There are plenty of moments in the course of a week as an elementary school teacher that give me pause. These moments tend to fall into one of two categories. The first one is labeled, "Was this in my job description?" These are the instances in which I find myself doing things like rescuing a wounded pigeon from a curious throng of kindergartners. Children and bird are both doing fine at last report. The second category is harder for me to negotiate. These are the times when I realize my feeble understanding of the trauma experienced by most of the children in my charge go far beyond my creative writing degree. Years of experience have given me plenty of brief insights, but I am still routinely knocked off my pegs by confronting the challenges some of our eight year olds are regularly asked to endure.

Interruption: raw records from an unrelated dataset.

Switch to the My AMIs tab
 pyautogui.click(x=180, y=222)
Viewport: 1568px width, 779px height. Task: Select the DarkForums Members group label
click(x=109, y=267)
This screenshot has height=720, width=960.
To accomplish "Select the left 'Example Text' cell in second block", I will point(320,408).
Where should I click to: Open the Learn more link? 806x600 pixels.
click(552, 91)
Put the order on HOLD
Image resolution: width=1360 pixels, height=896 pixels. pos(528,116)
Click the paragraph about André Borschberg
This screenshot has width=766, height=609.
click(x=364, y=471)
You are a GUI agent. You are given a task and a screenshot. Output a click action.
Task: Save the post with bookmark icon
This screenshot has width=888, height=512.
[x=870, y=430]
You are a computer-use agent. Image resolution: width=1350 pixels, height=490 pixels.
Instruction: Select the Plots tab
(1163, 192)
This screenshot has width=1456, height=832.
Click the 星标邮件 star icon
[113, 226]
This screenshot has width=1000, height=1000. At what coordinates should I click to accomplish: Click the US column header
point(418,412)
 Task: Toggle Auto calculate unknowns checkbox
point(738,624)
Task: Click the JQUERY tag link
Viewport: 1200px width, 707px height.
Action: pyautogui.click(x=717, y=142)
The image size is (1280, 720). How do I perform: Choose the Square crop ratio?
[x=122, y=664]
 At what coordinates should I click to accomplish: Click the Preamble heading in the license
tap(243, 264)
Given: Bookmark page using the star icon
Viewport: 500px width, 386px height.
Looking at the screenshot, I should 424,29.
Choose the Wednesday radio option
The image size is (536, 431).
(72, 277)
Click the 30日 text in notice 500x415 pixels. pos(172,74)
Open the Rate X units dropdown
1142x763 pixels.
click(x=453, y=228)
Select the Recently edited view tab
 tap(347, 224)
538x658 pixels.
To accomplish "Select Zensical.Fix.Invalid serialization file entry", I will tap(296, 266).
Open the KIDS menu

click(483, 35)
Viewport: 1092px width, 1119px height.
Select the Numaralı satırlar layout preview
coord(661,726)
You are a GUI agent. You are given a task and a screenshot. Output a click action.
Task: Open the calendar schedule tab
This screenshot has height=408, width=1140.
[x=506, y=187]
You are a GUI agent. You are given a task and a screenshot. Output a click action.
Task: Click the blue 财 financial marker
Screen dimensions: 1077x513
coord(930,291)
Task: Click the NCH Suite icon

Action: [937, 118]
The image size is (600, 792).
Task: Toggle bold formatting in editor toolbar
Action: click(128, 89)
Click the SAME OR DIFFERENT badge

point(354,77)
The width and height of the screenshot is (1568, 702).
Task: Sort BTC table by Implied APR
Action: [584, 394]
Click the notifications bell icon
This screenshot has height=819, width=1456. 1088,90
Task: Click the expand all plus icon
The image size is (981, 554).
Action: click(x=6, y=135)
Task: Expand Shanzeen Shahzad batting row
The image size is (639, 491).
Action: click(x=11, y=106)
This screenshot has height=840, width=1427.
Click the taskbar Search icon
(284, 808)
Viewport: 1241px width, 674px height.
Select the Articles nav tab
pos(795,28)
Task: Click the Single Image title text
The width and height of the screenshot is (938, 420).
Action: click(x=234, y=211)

If you have hung around here in the place named for the measure of chaos in a place I call "paradise," you have perhaps become familiar with stories of this disconnect. This past week offered me a chance to double down on those experiences
ICE came to our little town. One hundred federal agents were deployed to the Coast Guard Station in Alameda. The sweeps that have taken place in other cities across our state and our nation have begun, based on the island in the bay that was created back in the early twentieth century by the Army Corps of Engineers. This allowed the United States Military an edge when it came time to create bases on the newly created island. An Army base and a Naval base have seen their time come and go, but the Coast Guard Station remains.
That is from where the ICE Storm will emanate.
Or not.
While parents and administrators and staff wring their hands about where they might show up, we stand on guard much in the same way we do for fire drills and earthquake preparedness. These are the things we should do. These are the things we shouldn't do.
Heaven forbid.
Because just like fires and earthquakes and wounded pigeons, they're out there. We hope they won't be coming to our door. There is plenty of trauma without them, thank you.
Our job, mine and the kids', is hard enough.